Structural abnormalities of the umbilical cord are conditions increasingly recognized, in literature, as being associated with fetal death in utero(3,9,11). Sun et al. (1995)(9) studied 25 cases of fetal death associated with structural abnormalities of the umbilical cord which revealed that there was no correlation between these causes of fetal death and the age of the pregnant women, their health or the obstetric history(2,9). In this report, the patient was young and did not undergo a regular prenatal monitoring hindering the anatomical-clinical correlation.
The umbilical cord abnormalities that may cause damage to the fetal well-being includes rupture and thrombosis of the umbilical vessels, umbilical artery agenesis, and stenosis/ obliteration/constriction of the cord, furcate and velamentous cord insertion, and absence of Wharton's jelly. These structural changes are strongly associated with intrauterine growth restriction, fetal death and increased rates of cesarean delivery(2,3,9).
Regarding Wharton's jelly abnormalities, the quantitative alterations of Wharton's jelly have been linked to conditions such as gestational hypertension, smoking and prematurity(1). Gogiel et al. (2005)(5) studied the changes in the percentage distribution of the elements of the extracellular matrix of Wharton's jelly in pregnant women with preeclampsia(5). The authors demonstrated reduction of proteoglycans with consequential rearrangement of the extracellular matrix and reduced elasticity and the ability to regulate the blood flow(5). The placenta of this case had increased syncytial knots, infarction, and acute atheroma, which are suggestive of gestational hypertension.

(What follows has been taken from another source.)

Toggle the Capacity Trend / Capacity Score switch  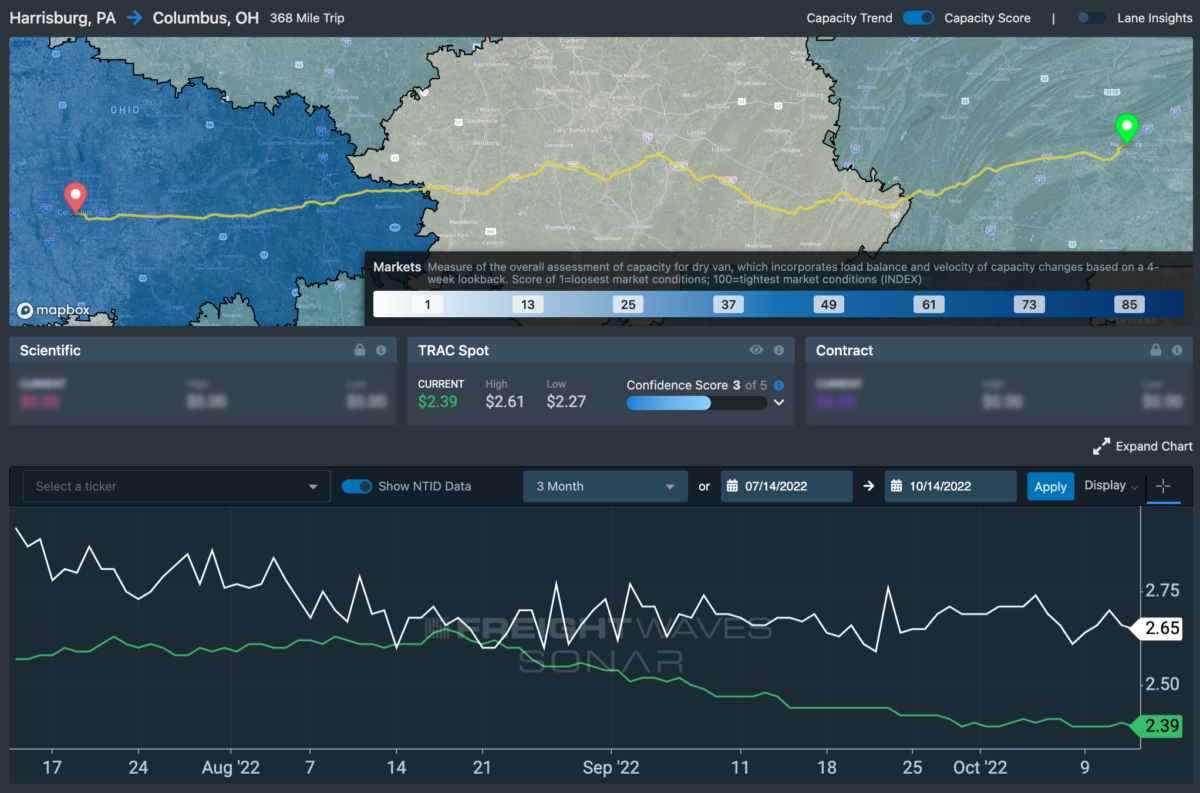(x=917, y=18)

Kulkarni et al. (2005)(6) reported that the decrease in Wharton's jelly increases the vulnerability of the blood vessels of the umbilical cord, allowing compressive phenomena that lead to fetal death(6). Barbieri et al. (2011) report that the Wharton's jelly has a progressive increase in its area during pregnancy, reaching its highest value (70%) between the 31st and 32nd week of pregnancy(1,8). These authors also found that in their series, until the 26th week of gestation, there is a positive correlation with linear growth between the area of Wharton's jelly and fetal weight. So, umbilical cords with little thickness or where the area of representation of Wharton's jelly is small, would be more related to stillbirths, prematurity, and inadequate fetal growth(1). The low percentage of Wharton's jelly increases the fragility of the umbilical cord leaving it susceptible to damaging circulatory constrictive hemodynamics phenomena(8). Filiz et al. (2011) report that the progressive increases in Wharton's jelly in accordance with gestational age is accompanied by an increase in fetal and placental weight(4). Both Barbieri et al. (2011) and Filiz et al. (2011) expose the possibility of using the data about the composition of the umbilical cord, area, and density of Wharton's jelly in the clinical follow-up of pregnant women, especially in correlation with obstetric complications, such as gestational hypertension, gestational diabetes, and intrauterine growth restriction(1,4). However, the validity of potential curves correlating this data with the gestational age, fetal and placental weight lacks in new studies and systematic approaches to the subject.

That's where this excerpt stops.